Matt
Matt

Reputation: 1432

Does making server file names ambiguous help security?

I'm working on a system that has ambiguous file names for server calls (for a mobile app). For example, if I have a user registration call, the file could be called from r.php or df.php (random). The logic (when the system was initially built), is that this would help prevent people from guessing file names and abusing the server calls.

Does this really do anything? All people need to do is start a packet trace or use a decompiler to find out what HTTP requests are being called. (and realistically, anyone who wants to abuse HTTP requests would know how to do one or both of these "tricks")

On top of that, with the growing file names, keeping all the filenames in order is becoming a pain.

Is it bad practice to have our registration file simply be registration.php or newUser.php?

Upvotes: 1

Views: 36

Answers (1)

Sherif
Sherif

Reputation: 11943

The short is no. Security through obscurity is not security [1].

First, a file name has very little to do with uncovering the request URI, which is always visible to the client UA in plain-text. So no packet trace or "decompiler" is necessary here to uncover request/response data over HTTP.

Secondly, when you think about the actual kinds of abuse you would want to prevent in a login system (i.e. brute-force attacks, automated registration, etc...), none of them can be prevented by randomizing the end-point URI, since it ultimately always has to be visible to the client at the end of the day. Whether you try to obscure it from them directly or not does you no good. Mostly because the people you would succeed in hiding from are not the people you fear attacking you (i.e. not the people that can actually do your system any bit of harm anyway). So you haven't accomplished anything by doing this.

Instead, what you want are measurable secrets (and secrets are a huge distinction from obscurities in the practice of security engineering) that can either impede or prevent tampering of the system regardless of the knowledge of its implementation [2].

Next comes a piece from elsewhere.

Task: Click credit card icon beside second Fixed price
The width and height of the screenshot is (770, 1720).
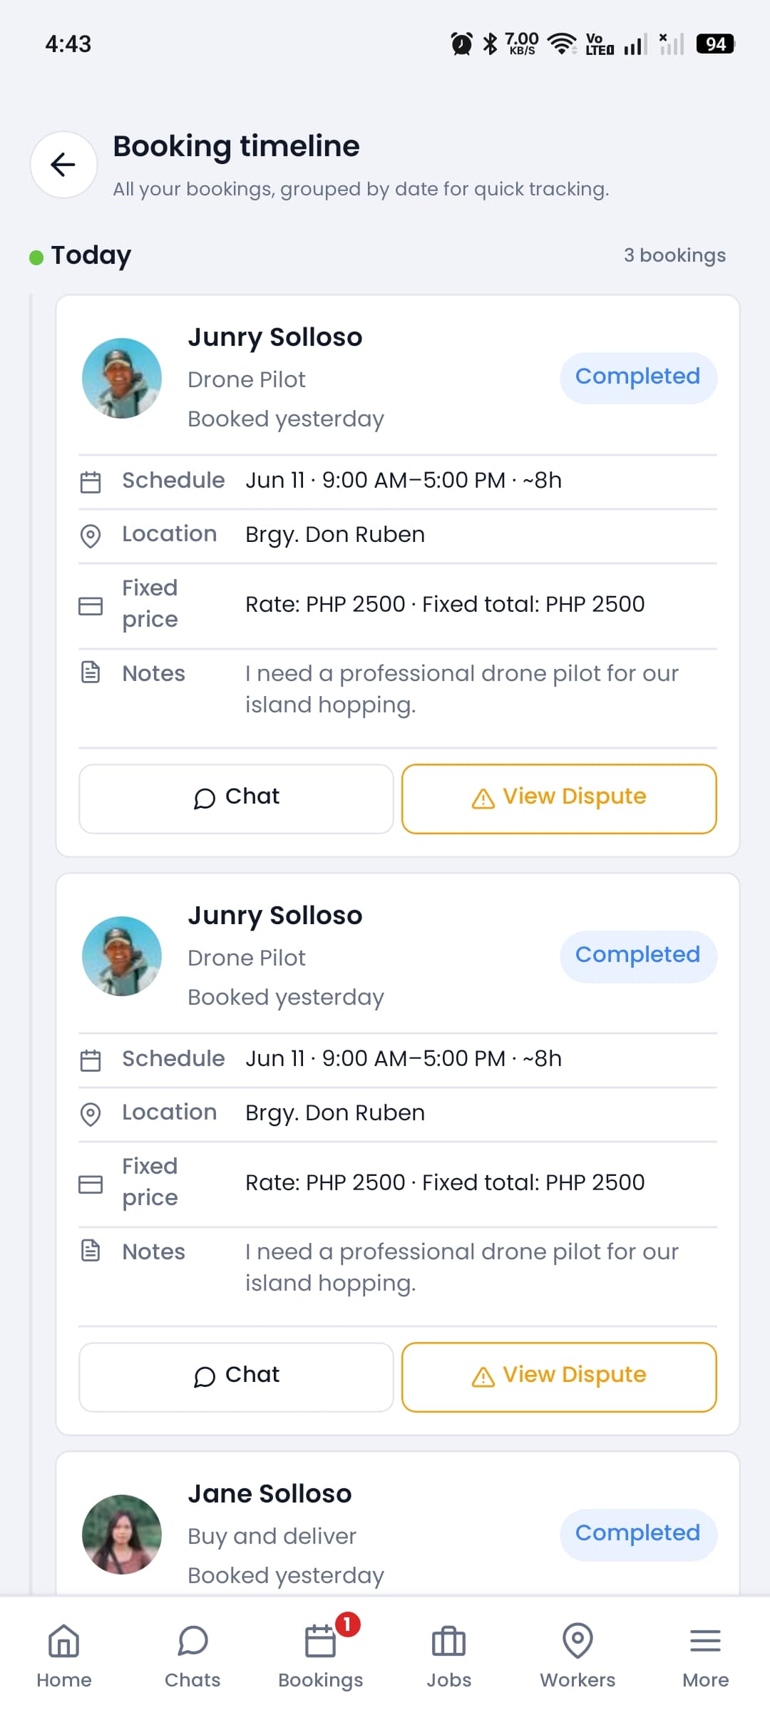Action: [91, 1184]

To give you an example, a rate-limited login system. By throttling the number of login attempts into a particular user's account or from a particular IP/range, you can effectively impede the efforts of a brute-force attack enough to deter the attacker from even trying. The fact that they know this rate limit exists doesn't necessarily equip them any farther in trying to bypass your security, because the rate-limit is still under complete control of your system. Whereas, with hiding an end-point URI, all they need to do is inspect the HTTP request/response headers to find that URI and you are still left defenseless.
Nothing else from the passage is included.